The AI code generation race is now in full swing. Fable and Mythos by Anthropic is suspended due to a US government export control directive.

I have been using claude for 6-8 months now in my fulltime job. At the beginning the models did not feel very usable. They were wrong multiple times and consistently needed manual interventions and heavy reviewing. When throwing complex debugging tasks at them they seemed to come up with plausible explanations but didn’t connect the dots right. These were mostly distributed infra related platform issues which is the difficult type to get right even for humans.

Now I find myself burning a large amount of tokens with an unclear seat based pricing scheme. I just let the model explore, it reads CLAUDE.md, usually some artifact generated by itself during the session, and some clarification inputs. It works really well when the task description is very detailed, but that is most of the work anyway.
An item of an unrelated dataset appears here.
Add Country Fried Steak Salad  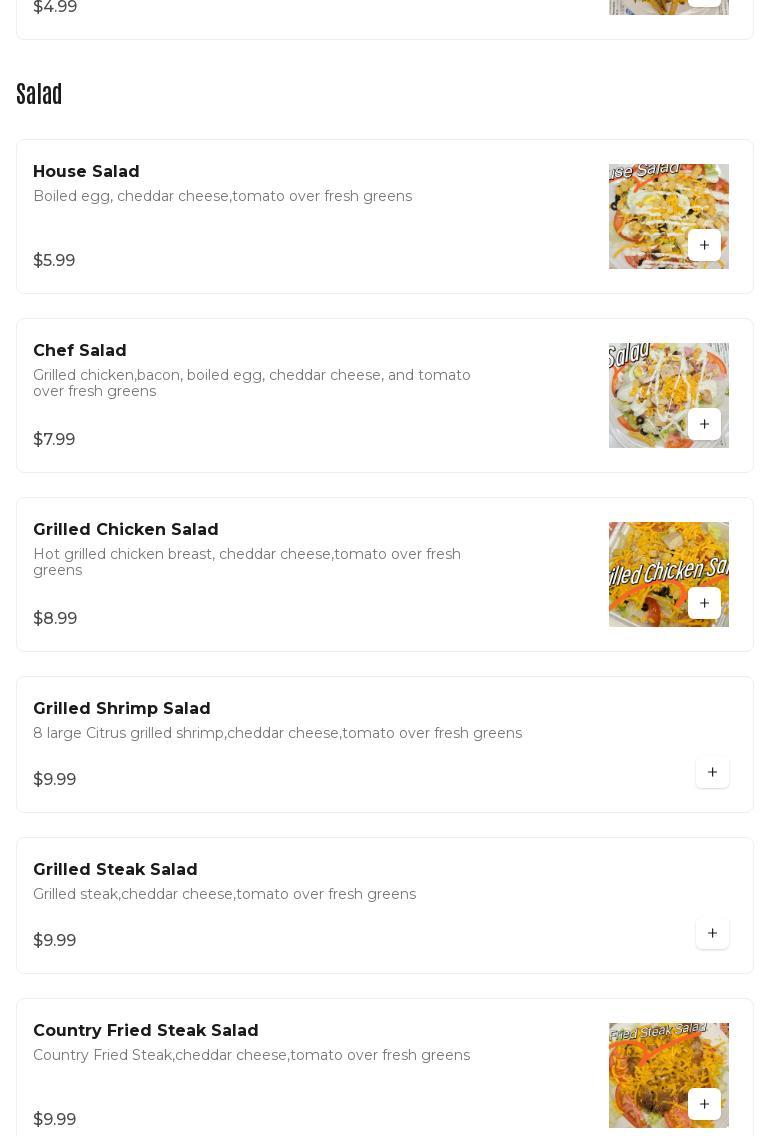click(704, 1104)
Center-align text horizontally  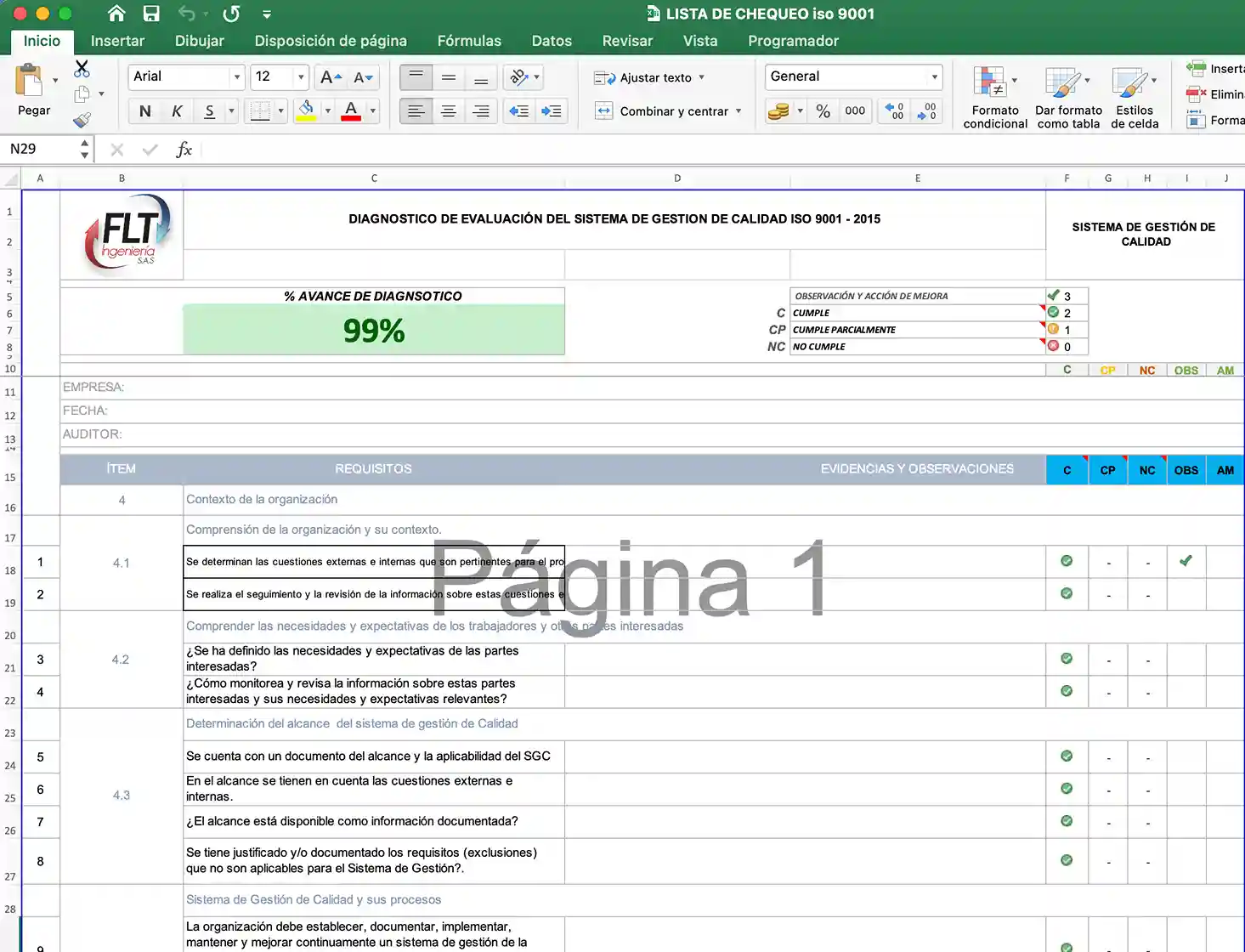tap(448, 111)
I’m trying to use no guardrails, skills and harness style techniques to make the task easier, I’d like to see what the raw model can do. Frontier LLM companies are already pushing features which target the same type of optimization, like thinking mode which is essentially verbosely prompting the model with additional info.

This is at a point of full usability for Opus 4.7 on xhigh thinking settings. Sometimes trivial feeling tasks need a lot of prompting to get right, like editing yaml CI/CD pipelines. Even with small context Opus is struggling. If and when these inconsistencies get solved you could get away with not typing code anymore for certain jobs. The net resource utilization while running training and inference is looking high, datacenters are struggling to provide power. Meta is already building tents and using off-grid power systems to power new GPU clusters.
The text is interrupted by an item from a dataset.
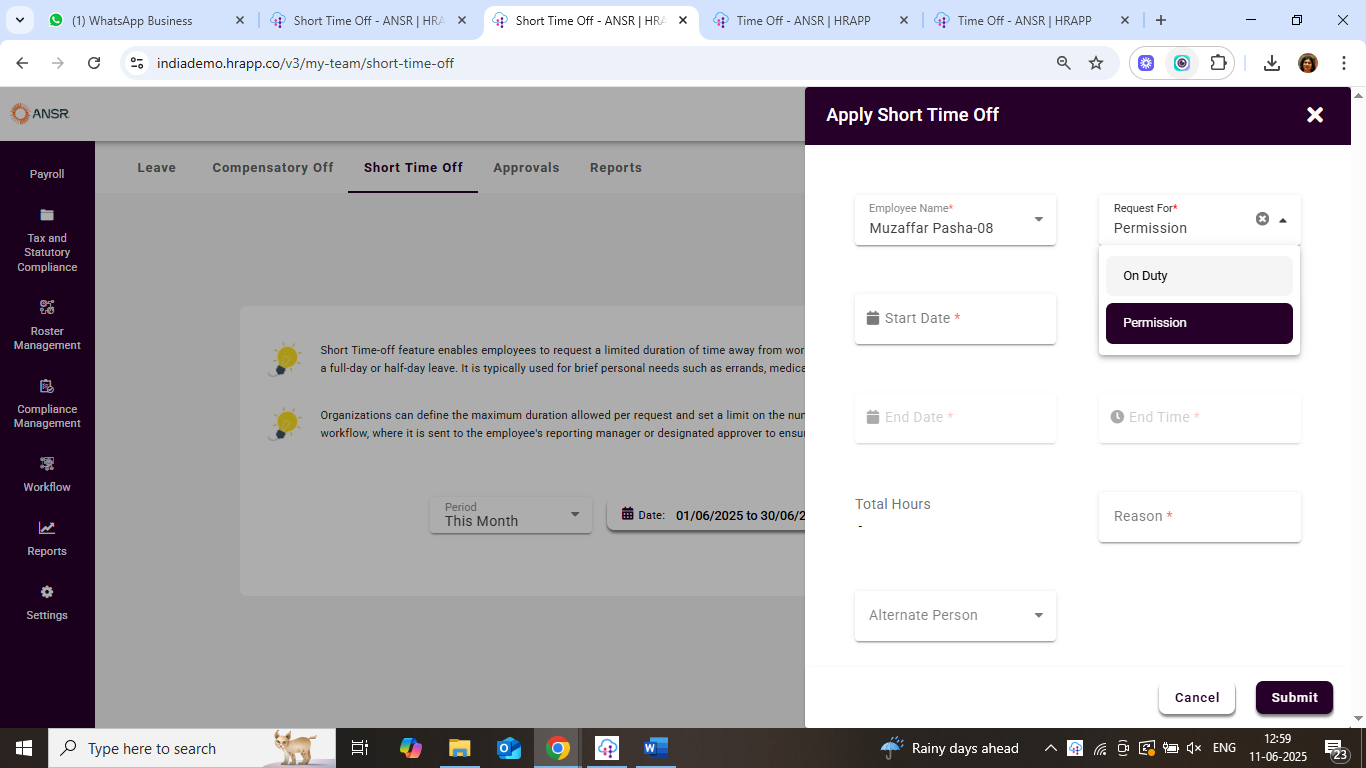Expand the Employee Name dropdown
Image resolution: width=1366 pixels, height=768 pixels.
tap(1038, 219)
The development speed gains are not absorbed into visible productivity yet. PR reviews are still the bottleneck, we are not shipping without traditional reviews. Some companies are already building fully automated loops that avoid human input to a varying degree. I’m thinking this will bring out the types of problems scaling companies face even more. If there is no market for your product, you can rush out features but sales will struggle. This is already the case even without fully autonomous feature delivery.

For large corporations it’s mostly about bringing code in-house without respecting any kind of licensing. You can just spend tokens and generate your own code based on the training data which includes a lot of open source licensed software without giving credit to anyone. Plus you get to get rid of some of your workforce, who was producing worse results than even some hallucinating model, whose output is at least looking plausible.

I’m predicting handwritten code will still exist, as writing assembly exists today. It just gets cornered into a niche.